An offer to contract must be complete and definite in its material terms; a general advertisement that merely lists items for sale is at best an invitation to negotiate unless it promises to sell an item in return for something requested. In Schenectady Stove Co., for example, the plaintiff delivered to defendant a catalogue of prices containing a statement of terms of sale, but the catalogue did not state the amount of goods which plaintiff was willing to sell on those terms. Under these circumstances, the Court of Appeals held that no contract was ever made between the parties with respect to an order that defendant submitted because the plaintiff had not made an offer that was complete and definite in all material terms. Hence, it was not possible for the defendant to make a valid contract by mere acceptance of a "proposition." 101 N.Y. at 48. Similarly, in Lovett, a department store advertised that it would sell, deliver, and install certain "wellknown standard makes of radio receivers at 25 per cent. to 50 per cent. reduction" from advertised list prices. The plaintiff had demanded a particular model of radio that was not listed in the ad, and the defendant had declined to sell it at the reduced price. 207 N.Y.S. at 754. The court held that an advertisement by a department store was not an offer but an invitation to all persons that the advertiser was ready to receive offers for the goods upon the stated terms, reasoning that such a general advertisement was distinguishable from an offer of a reward or other payment in return for some requested performance. Id. at 755-56. The court further held that, even assuming the plaintiff's "acceptance" turned the offer into a contract, the purchaser did not have the right to select the item which the defendant did not have in stock or was not willing to sell at a reduced price. Id. at 756-57.

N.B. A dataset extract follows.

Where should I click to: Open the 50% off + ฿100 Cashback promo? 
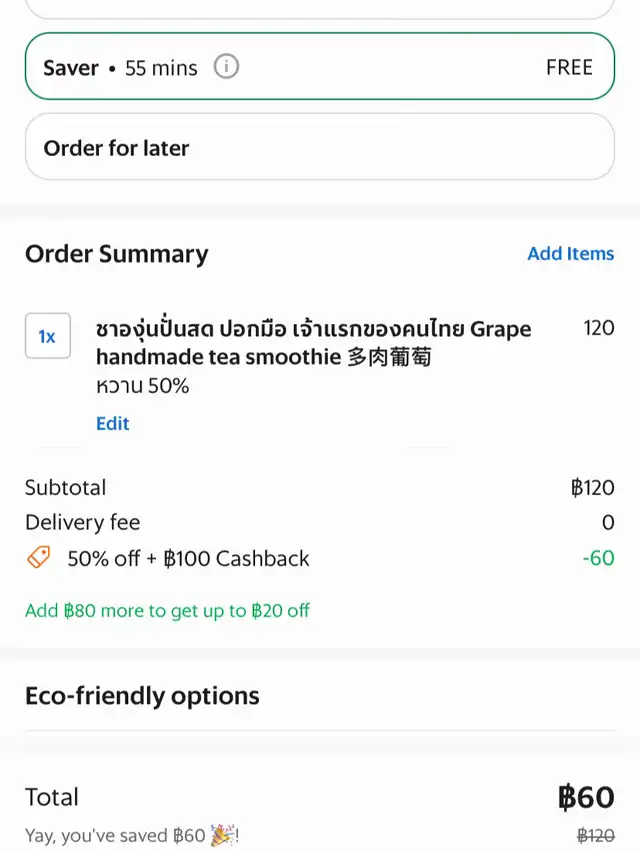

Loman's advertisement did not contain a promise to sell the leather coats in exchange for some requested act or promise. By its terms, the advertisement announced that it had a stock of coats to sell, and described the coats as a manufacturer's closeout selling at a substantially reduced price. Nor did the ad give the public an option to choose any comparably priced leather coat if the advertised coats were no longer available. As the court noted in Lovett, a prospective purchaser does not have the right to select items that the retailer does not have in stock or is not willing to sell at a reduced price. Lovett, 207 N.Y.S. at 757.

The claimant here might argue that the advertisement did not contain limiting language, for example, that the coats were for sale while supplies lasted . However, the ad indicated that the store, opening for business on the day of the sale at 7 a.m., was catering to early morning shoppers. By announcing that "the early bird catches the savings," the ad could fairly be read to mean that the supplies were not unlimited.

CONCLUSION

On these facts, the court will probably find that the claimant has failed to state a cause of action for breach of contract because the ad did not constitute an offer but merely an invitation to negotiate.